Henrik Ibsen - Family and Youth

Family and Youth

Ibsen was born to Knud Ibsen (1797–1877) and Marichen Altenburg (1799–1869), a well-to-do merchant family, in the small port town of Skien in Telemark county, a city which was noted for shipping timber. As he wrote in an 1882 letter to critic and scholar Georg Brandes, "my parents were members on both sides of the most respected families in Skien", explaining that he was closely related with "just about all the patrician families who then dominated the place and its surroundings", mentioning the families Paus, Plesner, von der Lippe, Cappelen and Blom. Ibsen's grandfather, ship's captain Henrich Ibsen (1765–1797), had died at sea in 1797, and Knud Ibsen was raised on the estate of ship-owner Ole Paus (1776–1855), after his mother Johanne, née Plesner (1770–1847), remarried. Knud Ibsen's half brothers included lawyer and politician Christian Cornelius Paus, banker and ship-owner Christopher Blom Paus, and lawyer Henrik Johan Paus, who grew up with Ibsen's mother in the Altenburg home and after whom Henrik (Johan) Ibsen was named.

Knud Ibsen's paternal ancestors were ship's captains of Danish origin, but he decided to become a merchant, having initial success.

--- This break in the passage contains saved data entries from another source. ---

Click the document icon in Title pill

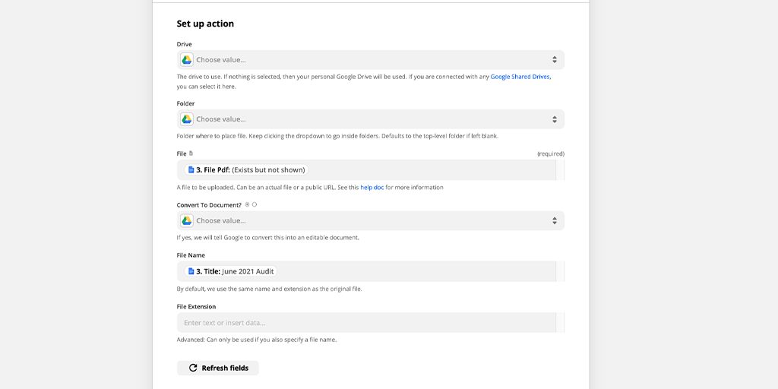click(191, 271)
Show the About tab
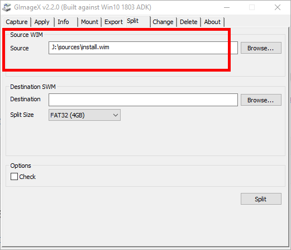Screen dimensions: 291x250 [212, 22]
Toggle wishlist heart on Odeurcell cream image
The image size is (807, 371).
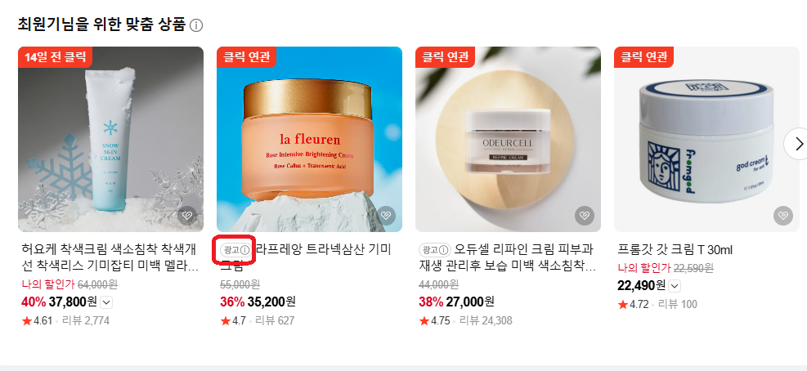(584, 216)
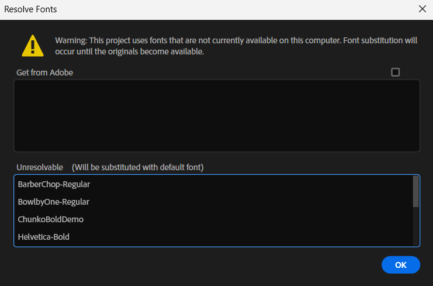This screenshot has width=433, height=286.
Task: Select the BowlbyOne-Regular font entry
Action: tap(53, 202)
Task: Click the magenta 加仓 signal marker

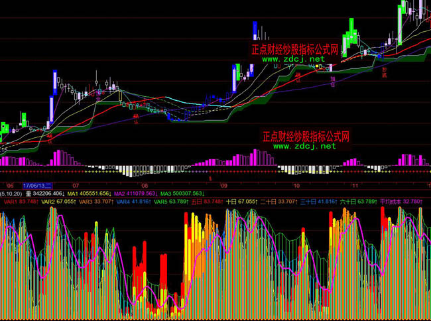Action: pyautogui.click(x=333, y=82)
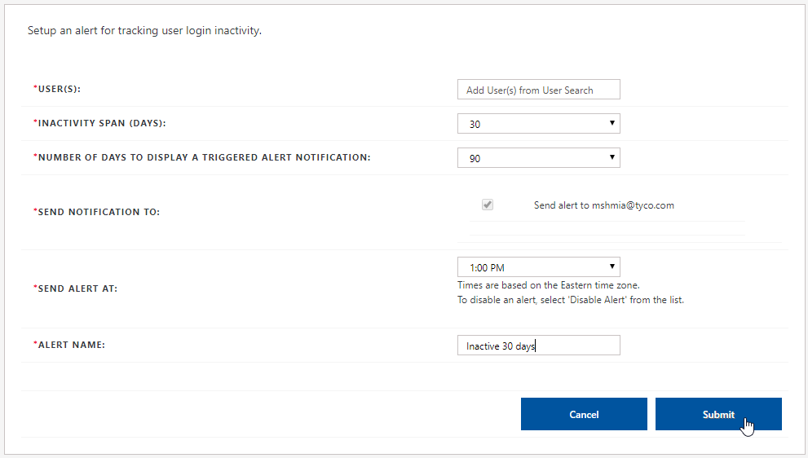The width and height of the screenshot is (808, 458).
Task: Submit the inactivity alert form
Action: (718, 414)
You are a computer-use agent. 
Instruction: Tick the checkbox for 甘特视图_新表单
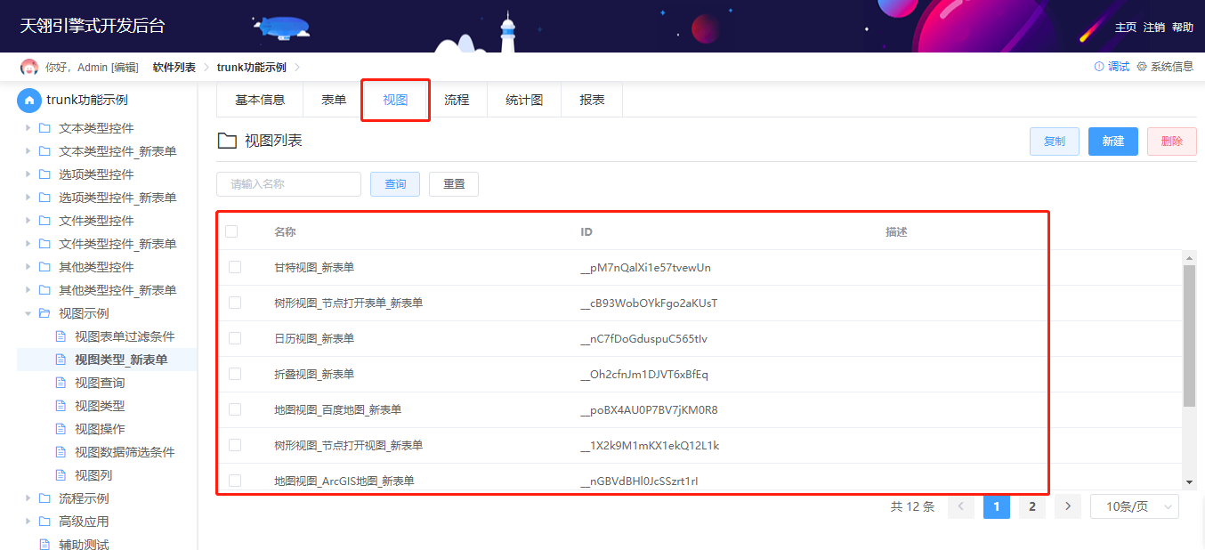click(235, 267)
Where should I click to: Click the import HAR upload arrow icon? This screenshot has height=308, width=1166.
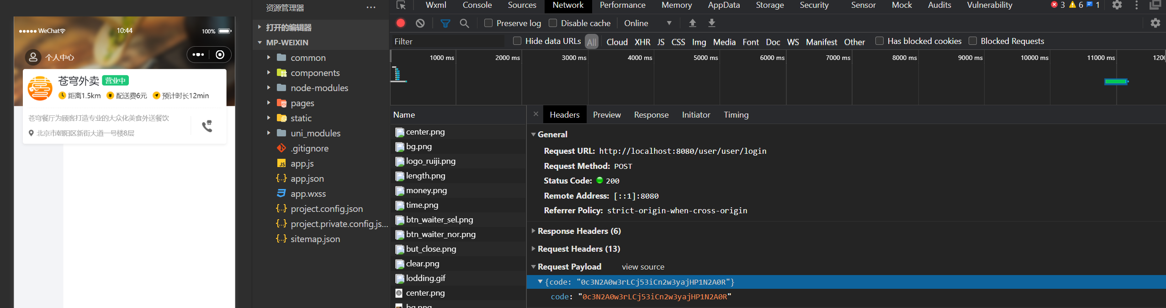(x=693, y=23)
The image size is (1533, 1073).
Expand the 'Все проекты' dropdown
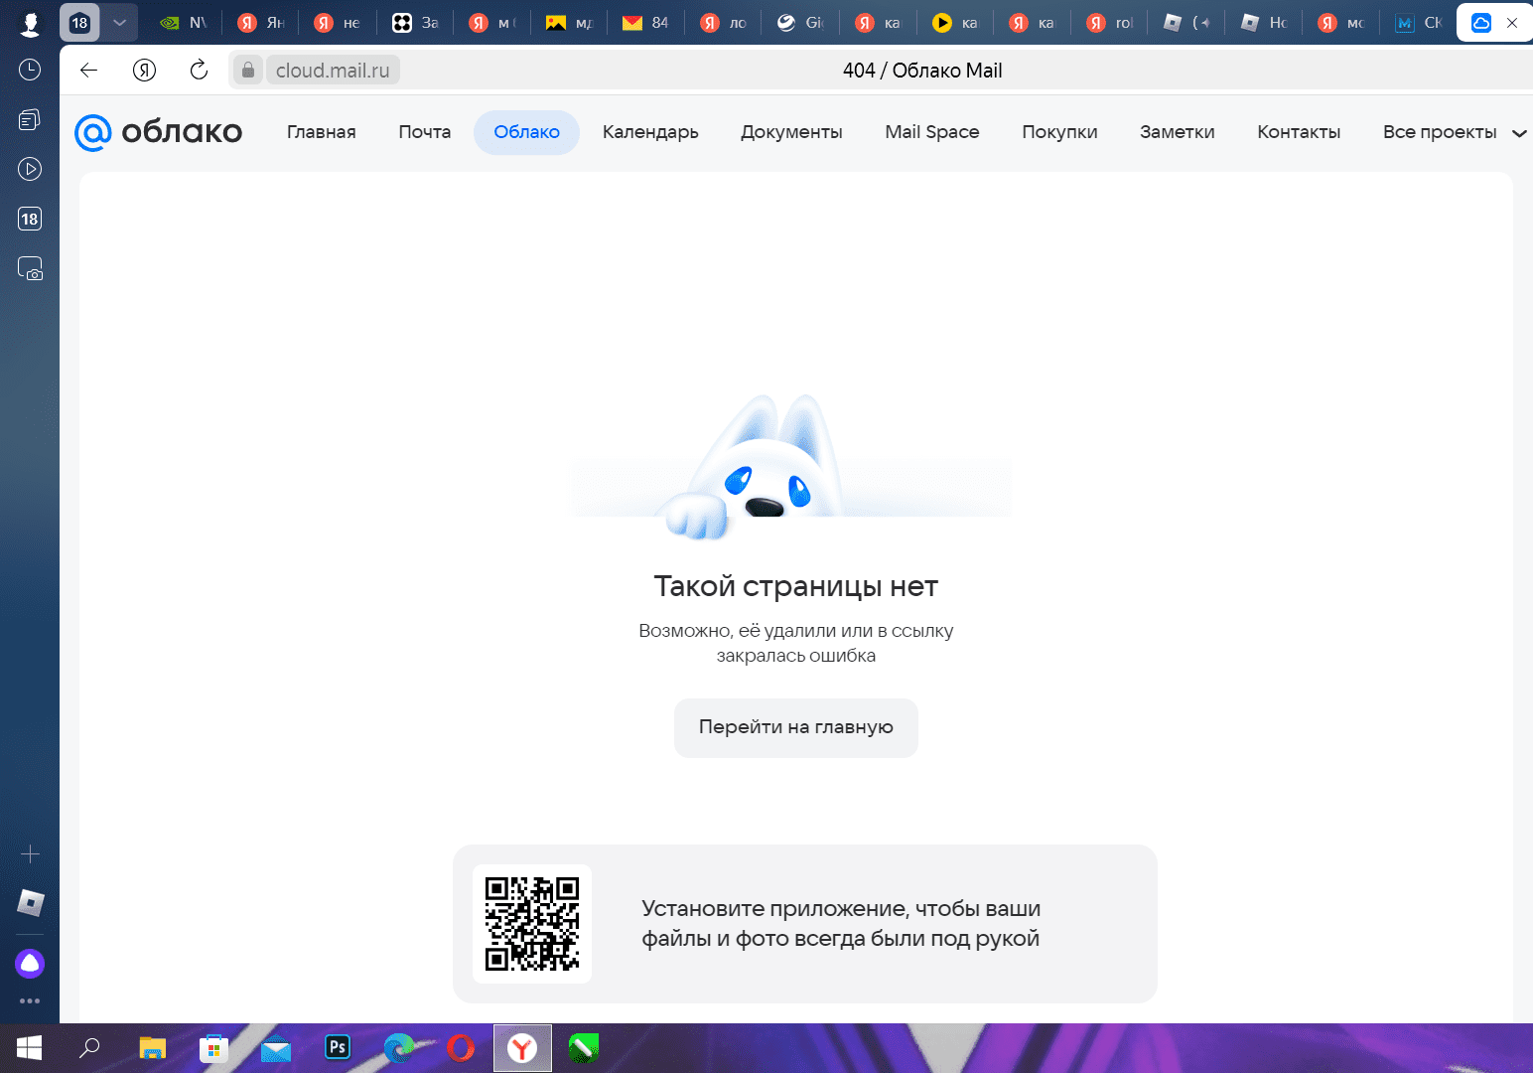[1454, 132]

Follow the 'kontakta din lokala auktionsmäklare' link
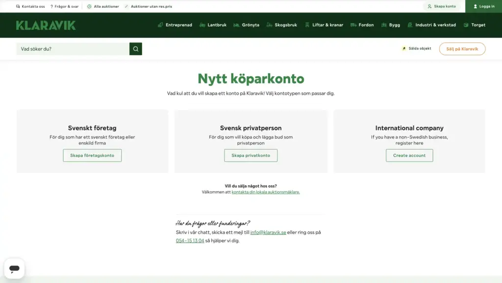[265, 192]
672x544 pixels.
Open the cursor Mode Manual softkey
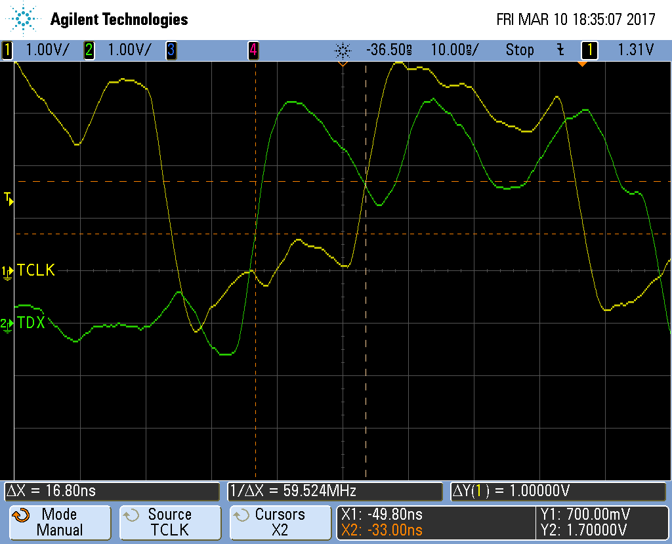(59, 522)
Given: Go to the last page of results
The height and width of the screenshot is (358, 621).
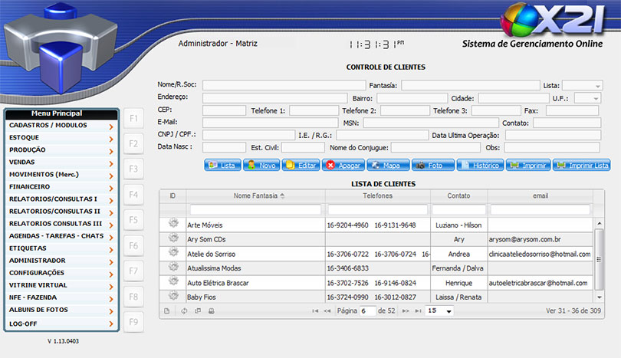Looking at the screenshot, I should pos(419,311).
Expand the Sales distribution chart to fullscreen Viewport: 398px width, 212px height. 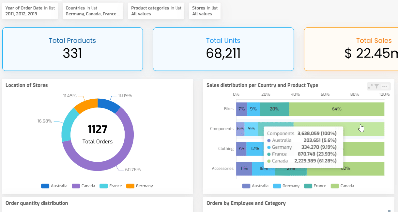[x=370, y=87]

His marriage to Marichen Altenburg, a daughter of ship-owner Johan Andreas Altenburg (1763–1824) and Hedevig Christine Paus (1763–1848), was "an excellent family arrangement. Marichen's mother and Knud's step-father were sister and brother, and the bride and groom, who had grown up together, were practically regarded as sister and brother themselves. Marichen Altenburg was a fine catch, the daughter of one of the wealthiest merchants in the prosperous lumber town of Skien." Theodore Jorgenson points out that "Henrik's ancestry reached back into the important Telemark family of Paus both on the father's and on the mother's side. Hedvig Paus must have been well known to the young dramatist, for she lived until 1848." Henrik Ibsen was fascinated by his parents' "strange, almost incestuous marriage," and would treat the subject of incestuous relationships in several plays, notably his masterpiece Rosmersholm.

When Henrik Ibsen was around seven years old, however, his father's fortunes took a significant turn for the worse, and the family was eventually forced to sell the major Altenburg building in central Skien and move permanently to their small summer house, Venstøp, outside of the city. His bankruptcy made Knud Ibsen a moody and embittered man who turned to alcoholism, who visited "his bitterness and resentment on his wife and children." Henrik's sister Hedvig would write about their mother: "She was a quiet, lovable woman, the soul of the house, everything to her husband and children. She sacrificed herself time and again. There was no bitterness or reproach in her." Marichen Altenburg was "small, brunette, and dark-complexioned, and the only existing likeness of her, a silhoutte, bears out the tradition that she was beautiful". The Ibsen family eventually moved to a city house, Snipetorp, owned by Knud Ibsen's half-brother, wealthy banker and ship-owner Christopher Blom Paus.

His father's financial ruin would have a strong influence on Ibsen's later work; the characters in his plays often mirror his parents, and his themes often deal with issues of financial difficulty as well as moral conflicts stemming from dark secrets hidden from society. Ibsen would both model and name characters in his plays after his own family. A central theme in Ibsen's plays is the "unremitting portrayals of suffering women," echoing his mother Marichen Altenburg; "Ibsen's sympathy with women came from his understanding of their powerlessness, and his education began at home."

At fifteen, Ibsen was forced to leave school. He moved to the small town of Grimstad to become an apprentice pharmacist and began writing plays. In 1846, when Ibsen was age 18, a liaison with a servant produced an illegitimate child, whose upbringing Ibsen had to pay for until the boy was in his teens, though Ibsen never saw the boy. Ibsen went to Christiania (later renamed Oslo) intending to matriculate at the university. He soon rejected the idea (his earlier attempts at entering university were blocked as he did not pass all his entrance exams), preferring to commit himself to writing. His first play, the tragedy Catilina (1850), was published under the pseudonym "Brynjolf Bjarme", when he was only 20, but it was not performed. His first play to be staged, The Burial Mound (1850), received little attention. Still, Ibsen was determined to be a playwright, although the numerous plays he wrote in the following years remained unsuccessful. Ibsen's main inspiration in the early period, right up to Peer Gynt, was apparently Norwegian author Henrik Wergeland and the Norwegian folk tales as collected by Peter Christen Asbjørnsen and Jørgen Moe. In Ibsen's youth, Wergeland was the most acclaimed, and by far the most read, Norwegian poet and playwright.